Ai
wa tokidoki itaidesu
*terinspirasi
dari Tatag, Juple, Pijun, Tince, Mirandul
Cinta adalah tiupan seruling penggungah jiwa (Jalaludin
Rumi)
Cinta adalah sayap-sayap kehidupan
(Khalil Gibran)
Cinta adalah tatapan mesra Sang
Pemilik Waktu (Rabiah Al-Adawiyah)
Bagiku
cinta adalah misteri, juga sebuah kekuatan yang paling dahsyat, barangkali
lebih dari sekadar luapan emosi yang tinggi. Datang sekejap melalui rasa yang
menghujam dalam jiwa. Cinta juga agen pengubah, mengubah yang jelek menjadi
baik, yang pemberani menjadi gugup, yang kasar menjadi lembut, yang keras
menjadi lunak, segalanya terlihat indah dan sempurna. Tapi hukum alam selalu
mempunyai dua sisi berlawanan. Ada awal pasti ada akhir, ada hitam ada putih,
ada hujan ada kemarau, dan ada baik ada buruk. Dan disini kita akan membahas
sisi yang dianggap “buruk” dari cinta.
Coba
kita tengok mereka yang sedang merindu. Siapa yang bisa menghianati rindu?
Seperti kerinduan daun pada hujan. Ia tahu hujan pasti akan turun, namun Ia
harus menunggu kemarau untuk pergi dan tidak menutup kemungkinan saat hujan itu
datang, daun sudah kering dan jatuh berurai lalu dihantam angin, tak sempat
bertemu hujan walau hanya mengatakan “aku merindukanmu”. Sama seperti orang
yang mencinta, demi kerinduannya ia tegar menunggu seberapa lamanya walau tahu
saat bertemu nanti konsep Allah dapat tak sejalan dengan konsepnya. Dan
nasibnya akan sama seperti daun yang rindunya tak menemui titik terang. Adalagi
kisah tentang sepasang hati yang saling mendamba dihadapkan benteng pemisah
yang menjulang hingga tak terlihat dimana puncaknya atau dipisahkan jurang yang
dasarnya terdapat api yang sekali menyentuh akan menghanguskan. Pada akhirnya,
rindu menjadi alasan mengapa jatuhnya air mata.

.....

- [TUGAS 1]: Ambil bagian catatan mulai dari awal hingga baris yang memuat "tap(689, 39)", kedua ujungnya ikut dihitung. Tuliskan baris-baris itu tanpa mengubah apa pun.

.....

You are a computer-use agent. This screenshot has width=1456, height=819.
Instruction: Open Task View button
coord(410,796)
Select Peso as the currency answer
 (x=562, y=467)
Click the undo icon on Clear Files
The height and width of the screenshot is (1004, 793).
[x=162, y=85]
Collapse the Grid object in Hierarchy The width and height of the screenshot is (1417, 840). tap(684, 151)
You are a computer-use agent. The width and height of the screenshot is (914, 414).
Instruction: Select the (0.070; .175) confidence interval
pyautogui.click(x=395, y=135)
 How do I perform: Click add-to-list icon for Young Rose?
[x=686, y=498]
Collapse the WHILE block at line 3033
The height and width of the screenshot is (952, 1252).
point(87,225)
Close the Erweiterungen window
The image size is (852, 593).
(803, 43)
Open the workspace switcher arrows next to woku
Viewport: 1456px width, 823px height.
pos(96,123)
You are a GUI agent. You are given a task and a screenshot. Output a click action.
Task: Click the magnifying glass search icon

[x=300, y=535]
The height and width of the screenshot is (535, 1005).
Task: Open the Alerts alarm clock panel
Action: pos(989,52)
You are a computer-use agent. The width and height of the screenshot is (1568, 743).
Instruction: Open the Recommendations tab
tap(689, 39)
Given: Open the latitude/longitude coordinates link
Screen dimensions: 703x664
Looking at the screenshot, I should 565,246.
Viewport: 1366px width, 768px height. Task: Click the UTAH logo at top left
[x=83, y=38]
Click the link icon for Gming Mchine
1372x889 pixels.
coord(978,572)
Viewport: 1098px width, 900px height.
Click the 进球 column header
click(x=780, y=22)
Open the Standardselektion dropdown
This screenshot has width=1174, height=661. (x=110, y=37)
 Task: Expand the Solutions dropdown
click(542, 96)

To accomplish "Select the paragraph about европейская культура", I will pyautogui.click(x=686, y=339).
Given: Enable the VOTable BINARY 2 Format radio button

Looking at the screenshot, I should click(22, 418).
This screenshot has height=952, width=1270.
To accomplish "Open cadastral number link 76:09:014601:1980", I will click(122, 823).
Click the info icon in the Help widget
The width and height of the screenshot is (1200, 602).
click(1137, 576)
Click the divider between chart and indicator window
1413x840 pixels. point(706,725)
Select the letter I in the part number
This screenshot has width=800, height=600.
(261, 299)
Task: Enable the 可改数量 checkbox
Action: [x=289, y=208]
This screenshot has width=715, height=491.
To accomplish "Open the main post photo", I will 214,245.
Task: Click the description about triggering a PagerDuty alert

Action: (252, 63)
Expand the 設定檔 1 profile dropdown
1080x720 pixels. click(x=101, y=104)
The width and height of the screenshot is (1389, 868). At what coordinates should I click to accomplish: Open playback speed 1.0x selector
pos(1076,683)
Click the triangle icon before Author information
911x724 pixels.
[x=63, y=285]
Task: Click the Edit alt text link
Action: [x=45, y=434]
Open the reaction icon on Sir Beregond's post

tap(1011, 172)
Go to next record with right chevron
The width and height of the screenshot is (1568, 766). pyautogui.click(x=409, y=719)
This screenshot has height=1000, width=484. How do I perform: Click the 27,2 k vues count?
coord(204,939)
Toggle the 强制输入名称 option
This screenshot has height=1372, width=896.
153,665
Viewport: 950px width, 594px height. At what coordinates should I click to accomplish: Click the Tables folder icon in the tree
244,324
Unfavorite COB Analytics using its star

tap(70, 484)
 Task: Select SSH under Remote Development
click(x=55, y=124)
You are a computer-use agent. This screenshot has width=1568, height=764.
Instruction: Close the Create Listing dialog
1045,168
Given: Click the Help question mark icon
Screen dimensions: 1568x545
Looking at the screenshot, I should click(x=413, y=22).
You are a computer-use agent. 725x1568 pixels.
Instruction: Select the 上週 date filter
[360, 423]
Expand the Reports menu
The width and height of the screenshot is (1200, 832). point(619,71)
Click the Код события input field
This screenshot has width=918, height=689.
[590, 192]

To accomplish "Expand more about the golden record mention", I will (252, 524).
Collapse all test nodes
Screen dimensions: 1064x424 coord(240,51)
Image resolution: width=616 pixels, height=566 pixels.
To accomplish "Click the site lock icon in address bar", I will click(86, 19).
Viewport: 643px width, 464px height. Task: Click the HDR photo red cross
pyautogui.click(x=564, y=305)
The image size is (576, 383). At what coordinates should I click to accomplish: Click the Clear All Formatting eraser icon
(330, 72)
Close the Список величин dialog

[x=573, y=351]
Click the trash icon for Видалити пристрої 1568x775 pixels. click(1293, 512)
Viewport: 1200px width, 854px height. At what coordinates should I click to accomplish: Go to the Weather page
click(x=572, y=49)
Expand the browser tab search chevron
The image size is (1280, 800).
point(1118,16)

.....

- [TUGAS 2]: Tulis ulang bagian esai tentang cinta dari "Cinta adalah tatapan" sampai "bisa menghianati rindu?", dengan mengganti "dahsyat" menjadi "hebat".

- [PENYELESAIAN LENGKAP 1]:
You are a computer-use agent. This screenshot has width=1456, height=819.
Instruction: Open Task View button
coord(410,796)
Select Peso as the currency answer
 (x=562, y=467)
Click the undo icon on Clear Files
The height and width of the screenshot is (1004, 793).
[x=162, y=85]
Collapse the Grid object in Hierarchy The width and height of the screenshot is (1417, 840). tap(684, 151)
You are a computer-use agent. The width and height of the screenshot is (914, 414).
Instruction: Select the (0.070; .175) confidence interval
pyautogui.click(x=395, y=135)
 How do I perform: Click add-to-list icon for Young Rose?
[x=686, y=498]
Collapse the WHILE block at line 3033
The height and width of the screenshot is (952, 1252).
point(87,225)
Close the Erweiterungen window
The image size is (852, 593).
(803, 43)
Open the workspace switcher arrows next to woku
Viewport: 1456px width, 823px height.
pos(96,123)
You are a GUI agent. You are given a task and a screenshot. Output a click action.
Task: Click the magnifying glass search icon

[x=300, y=535]
The height and width of the screenshot is (535, 1005).
Task: Open the Alerts alarm clock panel
Action: pos(989,52)
You are a computer-use agent. The width and height of the screenshot is (1568, 743).
Instruction: Open the Recommendations tab
tap(689, 39)

- [PENYELESAIAN LENGKAP 2]:
Cinta adalah tatapan mesra Sang
Pemilik Waktu (Rabiah Al-Adawiyah)
Bagiku
cinta adalah misteri, juga sebuah kekuatan yang paling hebat, barangkali
lebih dari sekadar luapan emosi yang tinggi. Datang sekejap melalui rasa yang
menghujam dalam jiwa. Cinta juga agen pengubah, mengubah yang jelek menjadi
baik, yang pemberani menjadi gugup, yang kasar menjadi lembut, yang keras
menjadi lunak, segalanya terlihat indah dan sempurna. Tapi hukum alam selalu
mempunyai dua sisi berlawanan. Ada awal pasti ada akhir, ada hitam ada putih,
ada hujan ada kemarau, dan ada baik ada buruk. Dan disini kita akan membahas
sisi yang dianggap “buruk” dari cinta.
Coba
kita tengok mereka yang sedang merindu. Siapa yang bisa menghianati rindu?